-- Start Records shown --

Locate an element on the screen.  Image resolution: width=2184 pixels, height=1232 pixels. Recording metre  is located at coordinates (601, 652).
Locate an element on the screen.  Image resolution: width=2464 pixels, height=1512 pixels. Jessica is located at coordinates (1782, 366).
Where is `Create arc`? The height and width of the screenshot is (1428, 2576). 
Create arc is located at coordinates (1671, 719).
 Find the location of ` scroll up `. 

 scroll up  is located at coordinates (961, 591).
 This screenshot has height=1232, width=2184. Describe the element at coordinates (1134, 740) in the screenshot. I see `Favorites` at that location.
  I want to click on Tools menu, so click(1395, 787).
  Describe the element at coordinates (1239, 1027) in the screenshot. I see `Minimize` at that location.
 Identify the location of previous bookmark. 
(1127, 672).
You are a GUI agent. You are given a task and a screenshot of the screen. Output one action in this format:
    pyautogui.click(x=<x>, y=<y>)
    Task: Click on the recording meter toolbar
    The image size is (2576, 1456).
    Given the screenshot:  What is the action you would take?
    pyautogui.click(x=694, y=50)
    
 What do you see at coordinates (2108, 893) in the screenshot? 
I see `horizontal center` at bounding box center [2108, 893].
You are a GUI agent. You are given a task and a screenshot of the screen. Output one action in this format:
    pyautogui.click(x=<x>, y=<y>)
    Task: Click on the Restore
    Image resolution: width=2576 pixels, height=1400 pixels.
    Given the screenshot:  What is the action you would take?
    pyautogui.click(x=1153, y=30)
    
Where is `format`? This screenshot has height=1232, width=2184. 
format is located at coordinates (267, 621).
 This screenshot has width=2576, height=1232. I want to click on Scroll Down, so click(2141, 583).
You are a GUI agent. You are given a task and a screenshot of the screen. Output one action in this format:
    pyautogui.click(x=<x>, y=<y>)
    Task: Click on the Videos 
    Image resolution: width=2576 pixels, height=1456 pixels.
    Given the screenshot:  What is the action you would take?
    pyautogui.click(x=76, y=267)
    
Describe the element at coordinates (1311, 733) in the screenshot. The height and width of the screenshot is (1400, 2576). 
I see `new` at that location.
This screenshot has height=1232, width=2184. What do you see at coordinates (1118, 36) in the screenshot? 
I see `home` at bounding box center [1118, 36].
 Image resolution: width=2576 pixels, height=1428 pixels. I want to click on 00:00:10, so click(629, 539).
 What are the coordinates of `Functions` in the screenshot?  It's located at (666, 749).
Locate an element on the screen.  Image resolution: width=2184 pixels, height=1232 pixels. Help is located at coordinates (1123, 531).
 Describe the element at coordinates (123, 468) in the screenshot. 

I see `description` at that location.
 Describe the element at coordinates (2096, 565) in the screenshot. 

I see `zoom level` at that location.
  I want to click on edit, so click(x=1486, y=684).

-- End Records shown --

What the exercise asks:
Return the listing above word for word, with every line kept as it is.

Written solution:
Locate an element on the screen.  Image resolution: width=2184 pixels, height=1232 pixels. Recording metre  is located at coordinates (601, 652).
Locate an element on the screen.  Image resolution: width=2464 pixels, height=1512 pixels. Jessica is located at coordinates (1782, 366).
Where is `Create arc`? The height and width of the screenshot is (1428, 2576). 
Create arc is located at coordinates (1671, 719).
 Find the location of ` scroll up `. 

 scroll up  is located at coordinates (961, 591).
 This screenshot has height=1232, width=2184. Describe the element at coordinates (1134, 740) in the screenshot. I see `Favorites` at that location.
  I want to click on Tools menu, so click(1395, 787).
  Describe the element at coordinates (1239, 1027) in the screenshot. I see `Minimize` at that location.
 Identify the location of previous bookmark. 
(1127, 672).
You are a GUI agent. You are given a task and a screenshot of the screen. Output one action in this format:
    pyautogui.click(x=<x>, y=<y>)
    Task: Click on the recording meter toolbar
    The image size is (2576, 1456).
    Given the screenshot:  What is the action you would take?
    pyautogui.click(x=694, y=50)
    
 What do you see at coordinates (2108, 893) in the screenshot? 
I see `horizontal center` at bounding box center [2108, 893].
You are a GUI agent. You are given a task and a screenshot of the screen. Output one action in this format:
    pyautogui.click(x=<x>, y=<y>)
    Task: Click on the Restore
    Image resolution: width=2576 pixels, height=1400 pixels.
    Given the screenshot:  What is the action you would take?
    pyautogui.click(x=1153, y=30)
    
Where is `format`? This screenshot has height=1232, width=2184. 
format is located at coordinates (267, 621).
 This screenshot has width=2576, height=1232. I want to click on Scroll Down, so click(2141, 583).
You are a GUI agent. You are given a task and a screenshot of the screen. Output one action in this format:
    pyautogui.click(x=<x>, y=<y>)
    Task: Click on the Videos 
    Image resolution: width=2576 pixels, height=1456 pixels.
    Given the screenshot:  What is the action you would take?
    pyautogui.click(x=76, y=267)
    
Describe the element at coordinates (1311, 733) in the screenshot. The height and width of the screenshot is (1400, 2576). 
I see `new` at that location.
This screenshot has height=1232, width=2184. What do you see at coordinates (1118, 36) in the screenshot? 
I see `home` at bounding box center [1118, 36].
 Image resolution: width=2576 pixels, height=1428 pixels. I want to click on 00:00:10, so click(629, 539).
 What are the coordinates of `Functions` in the screenshot?  It's located at (666, 749).
Locate an element on the screen.  Image resolution: width=2184 pixels, height=1232 pixels. Help is located at coordinates (1123, 531).
 Describe the element at coordinates (123, 468) in the screenshot. 

I see `description` at that location.
 Describe the element at coordinates (2096, 565) in the screenshot. 

I see `zoom level` at that location.
  I want to click on edit, so click(x=1486, y=684).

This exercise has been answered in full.